Der Rausch des Dabeiseins

Ist mein Kind computersüchtig?

Mit expressiver Körpersprache und griffigen Beispielen überzeugte der Referent

Schriesheim. (ws) Neil Postman, der verstorbene amerikanische Medienwissenschaftler und Medienkritiker, postulierte einst in seinem Buch "Wir amüsieren uns zu Tode" (1985): "Das Problem ist nicht, dass das Fernsehen uns unterhaltsame Themen präsentiert, sondern dass es uns weismachen will, dass jedes Thema unterhaltsam ist". Seine Aussage ist heute aktueller denn je. Fernsehen, Computer, Internet und Handys üben eine Faszination aus, die bei vielen Nutzern mehr und mehr mit einem Verlust der Freiheit einher geht.
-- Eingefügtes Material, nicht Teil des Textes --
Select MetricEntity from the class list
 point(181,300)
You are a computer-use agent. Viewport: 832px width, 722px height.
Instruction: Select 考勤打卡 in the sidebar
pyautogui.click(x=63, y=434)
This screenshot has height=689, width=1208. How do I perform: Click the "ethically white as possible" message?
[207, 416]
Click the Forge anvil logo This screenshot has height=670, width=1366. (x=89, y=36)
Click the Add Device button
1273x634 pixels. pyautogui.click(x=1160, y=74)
Dieser Verlust, so der Referent Ulrich Wehrmann, der einen Vortrag zum Thema "Computersucht" am Schriesheimer Schulzentrum hielt, sei vor allem ein Problem, mit dem sich Eltern und Lehrer konfrontiert sehen. Die Nutzer selbst seien sich der Problematik meist nicht bewusst - im Gegenteil: maßgeschneiderte Information, schneller Zugriff, grenzenlose Kommunikation und "am Ball bleiben" sind Argumente, die Eltern immer wieder zu hören bekommen. Doch 90 Prozent der Informationen im Internet, so Wehrmann, seien Schrott, nur zehn Prozent seien Perlen.
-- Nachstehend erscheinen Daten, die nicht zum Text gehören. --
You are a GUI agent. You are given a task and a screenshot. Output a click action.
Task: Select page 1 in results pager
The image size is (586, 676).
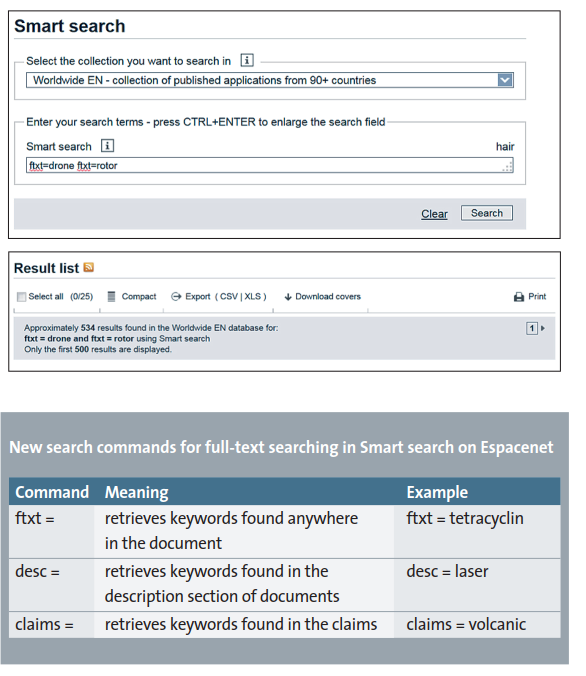[532, 328]
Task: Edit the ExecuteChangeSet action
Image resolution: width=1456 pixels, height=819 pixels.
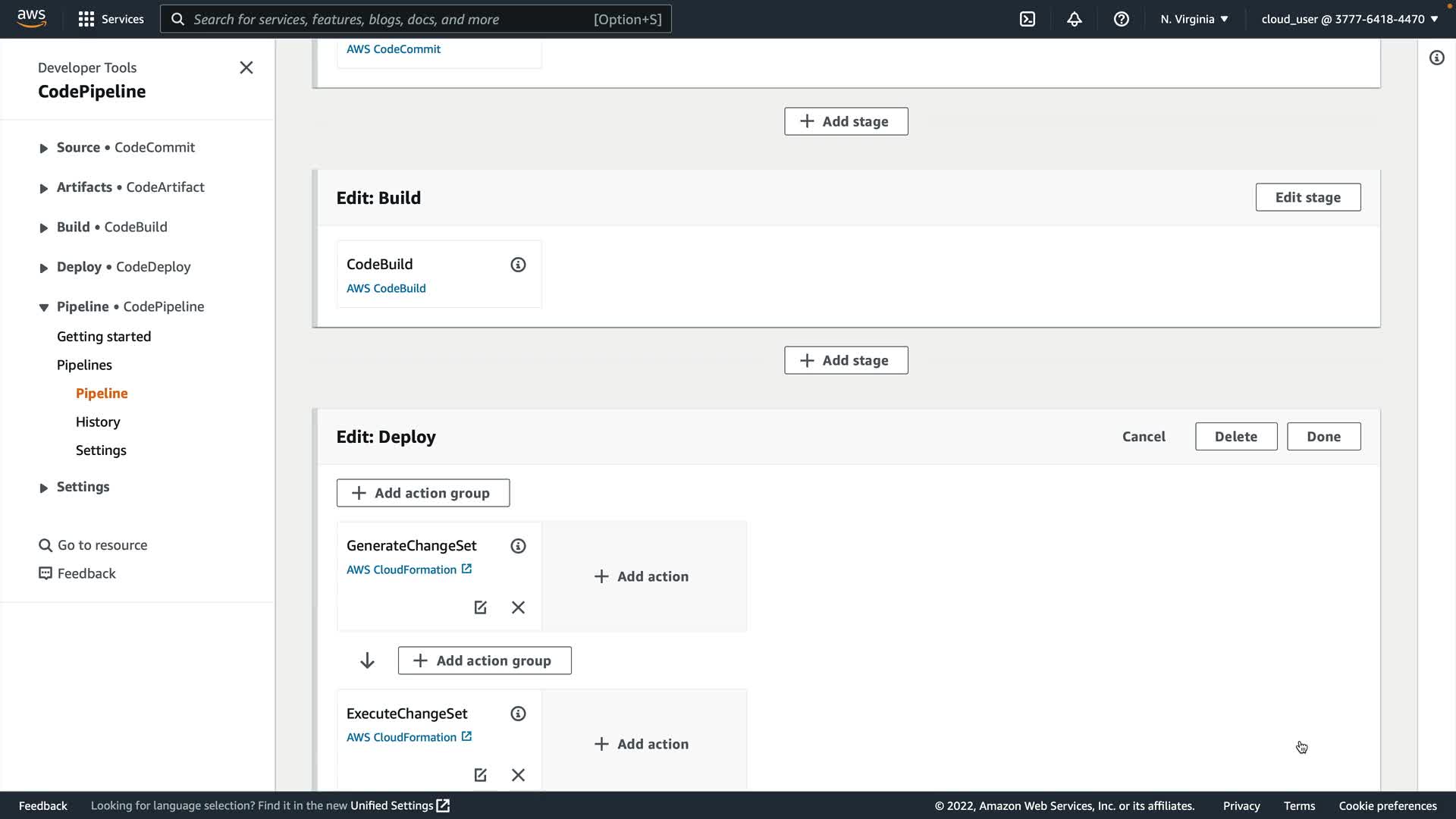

Diese Perlen auszuheben, erfordert eine entsprechende Bildung, denn ohne Bildung würden Informationen im Netz wie "strukturloser Konfettiregen" auf den Nutzer niederprasseln. Meist ist dies der Fall. Auch Edutainment, animationsgesteuertes Lernen am Computer, bringt nur etwas, wenn man gezielt und strukturiert vorgeht. Oft geht der Nutzen gegen Null, wenn man die Zeit zum Nutzen in Relation setze. Die Gefahr bei der Computersucht liegt darin, dass man sich sozial abkapselt und dass man dem "funktionalen Analphabetismus" anheim fällt, das heißt zusammenhängende Texte können nicht mehr erfasst werden. Computerspiele mögen zwar die Schnelligkeit und die Konzentration fördern, aber das haptische, sinnliche Erleben, eine Fähigkeit, die ganz wesentlich zur Entwicklung eines Menschen beiträgt, bleibt dabei auf der Strecke.
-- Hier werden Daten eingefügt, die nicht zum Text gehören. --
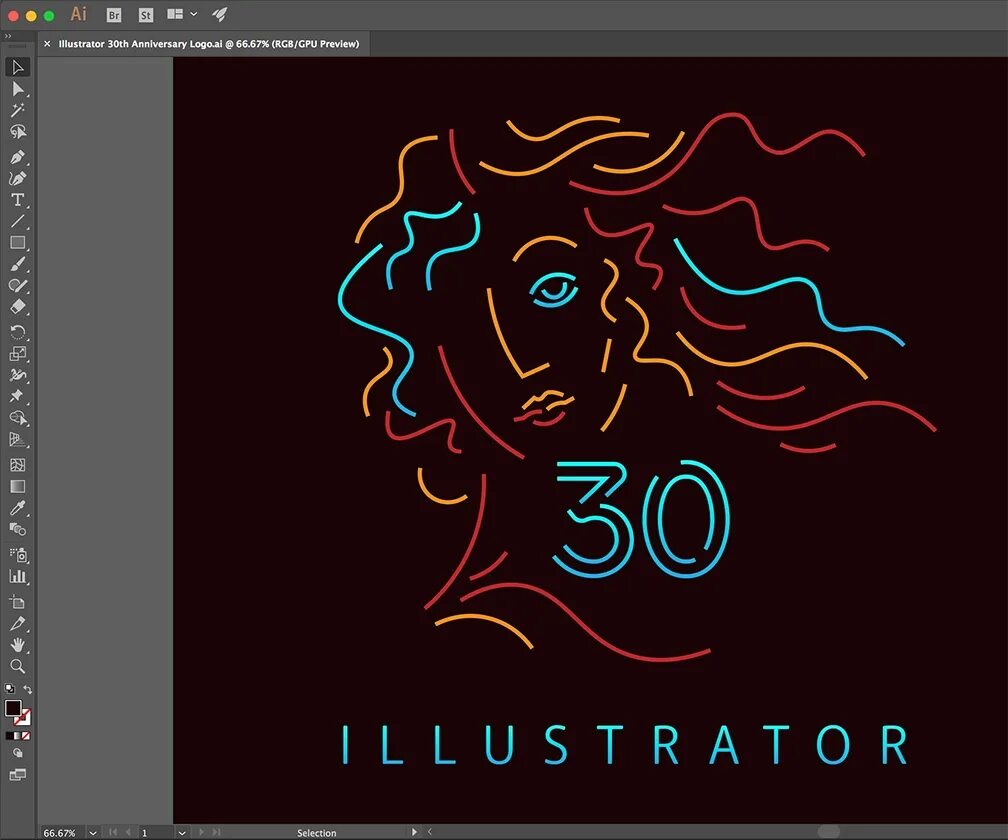Expand the arrange documents dropdown arrow
Image resolution: width=1008 pixels, height=840 pixels.
pos(194,14)
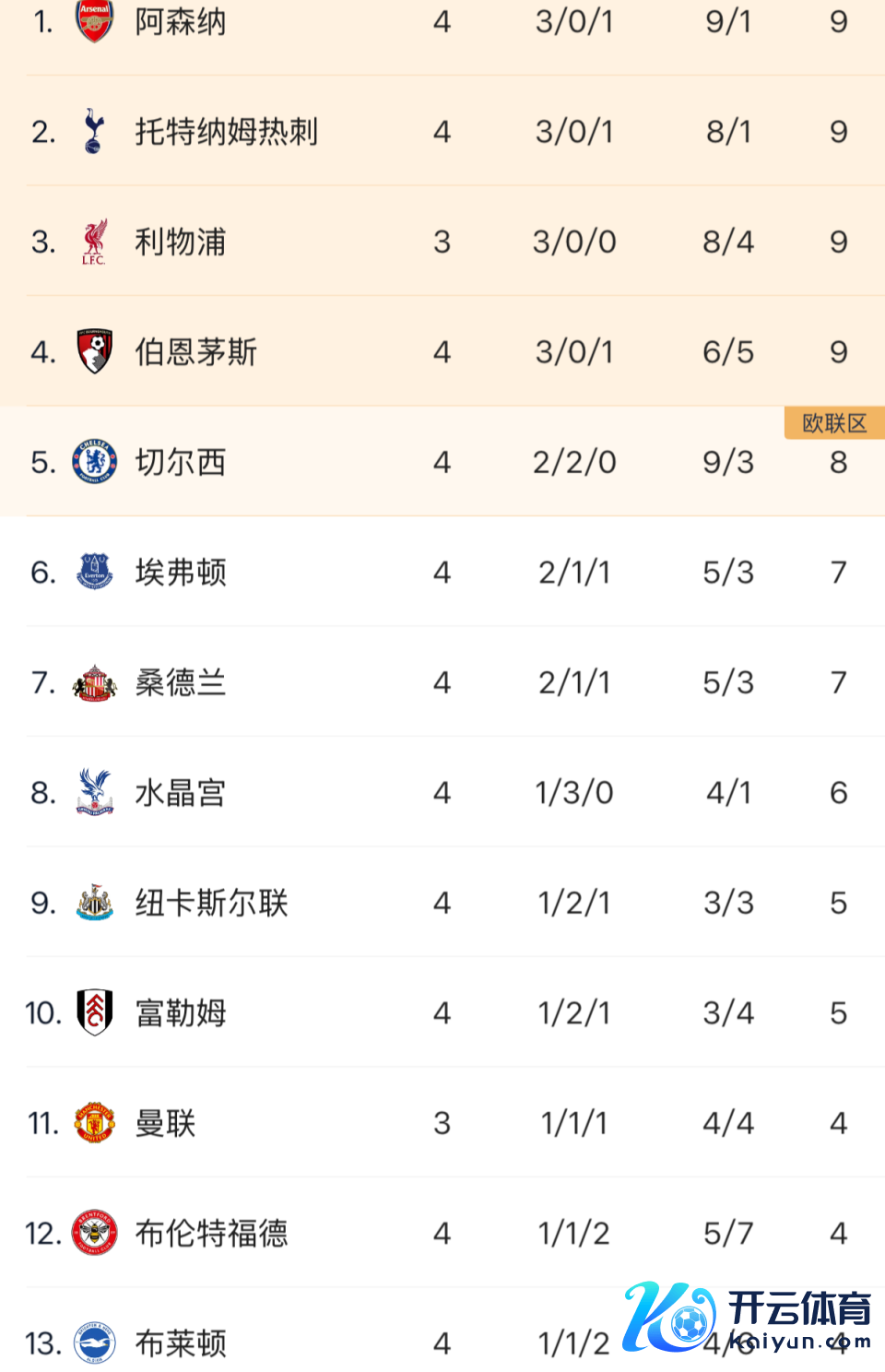
Task: Tap the Brentford bee badge
Action: [x=94, y=1233]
Wehrmanns Vortrag konzentrierte sich auf die "Internetabhängigkeit", ein Terminus, der als erster von Ivan Goldberg formuliert wurde. Eine aktuelle Studie von Jerusalem an der Humboldt-Universität zu Berlin belegt, dass rund 1,2 Millionen Nutzer "problematisches Internetverhalten" zeigen. Kommunale Suchtvereine, Initiativkreise und Psychologen erkennen eine starke Nachfrage nach Hilfe. Dies sind meist Eltern, die sich in der Erziehung ihrer "Computer-Junkies" vollkommen überfordert fühlen. Die Kinder sind süchtig nach PC-Spielen, Surfen im Internet und Chatten. Oft sind die Eltern hilflos, es fehlt ihnen an Argumenten; oft stehen sie unter Zeitdruck und sind erleichtert, wenn sich ihre Kinder selbst beschäftigen können; oft gehen diese Geständnisse aber auch Hand in Hand mit der Angst, dass es "nicht gut sei", dass ihre Kinder "süchtig" sein könnten.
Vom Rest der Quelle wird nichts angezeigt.